Тогда, при въезде в Венецию, во время первой прогулки вдоль Канале Гранде, по мостам, по площади Сан-Марко, за чашечкой кофе в легендарном кафе «Флориан», где сиживали Гёте, Байрон, Жорж Санд, Вагнер, Мюссе, Достоевский, при посещении кладбища Сан-Микеле у Маркеса возникла идея, ещё расплывчатая, смутная, но обозначенная в записной книжке: создать нечто в этом роде. (Через годы в том числе и эта идея воплотится в наиболее исповедальную его повесть «Любовь во время холеры».)
Репортажи из Венеции о Бьеннале кинематографического искусства были отменными, Маркес реабилитировал себя в глазах владельца газеты «Эль Эспектадор». После одного из кинопросмотров Габриель познакомился с темпераментным и оригинальным молодым человеком, начинающим режиссёром. Говорили на смеси испанского, итальянского и энергичных, порой не совсем пристойных жестов. Но друг друга понимали.

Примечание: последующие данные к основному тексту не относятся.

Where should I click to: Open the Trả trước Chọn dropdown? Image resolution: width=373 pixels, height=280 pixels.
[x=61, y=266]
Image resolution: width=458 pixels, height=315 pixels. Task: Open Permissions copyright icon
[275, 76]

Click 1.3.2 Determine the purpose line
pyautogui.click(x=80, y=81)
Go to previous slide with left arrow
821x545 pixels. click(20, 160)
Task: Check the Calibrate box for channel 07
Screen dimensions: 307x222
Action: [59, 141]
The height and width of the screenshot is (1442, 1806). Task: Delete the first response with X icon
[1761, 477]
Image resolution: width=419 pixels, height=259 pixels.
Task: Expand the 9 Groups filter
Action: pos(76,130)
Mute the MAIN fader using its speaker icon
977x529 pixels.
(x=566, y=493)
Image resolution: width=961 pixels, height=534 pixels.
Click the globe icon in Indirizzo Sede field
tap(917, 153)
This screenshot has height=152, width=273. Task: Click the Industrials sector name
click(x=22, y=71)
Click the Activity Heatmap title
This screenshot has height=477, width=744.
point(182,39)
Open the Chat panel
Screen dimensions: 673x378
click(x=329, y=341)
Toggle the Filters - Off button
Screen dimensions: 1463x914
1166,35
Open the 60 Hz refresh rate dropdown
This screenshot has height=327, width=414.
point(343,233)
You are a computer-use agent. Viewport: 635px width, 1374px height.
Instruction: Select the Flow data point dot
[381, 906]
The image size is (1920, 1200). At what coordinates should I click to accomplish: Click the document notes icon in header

Молодой человек представился Тинто Брассом, сообщил, что родился здесь, в Венеции, на острове Бурано, пишет о кино, кое-что снимает. Заявил, что Софи Лорен, конечно, хороша, сексуальна, всё на месте, ему нравятся крупные длинноногие женщины с гривой волос, с формами. Но он мечтает снять суперэротический фильм, чтобы всё по правде, без недосказанности и ханжества, чтобы все ахнули. Осведомился, что думает колумбиец о главном назначении эротики. Габриель, улыбаясь, неопределённо пожимал плечами и отвечал, что как-то не задумывался над теорией, предпочитая практику. Новый знакомый заверил, что главное назначение эротики — разрушение ценностей.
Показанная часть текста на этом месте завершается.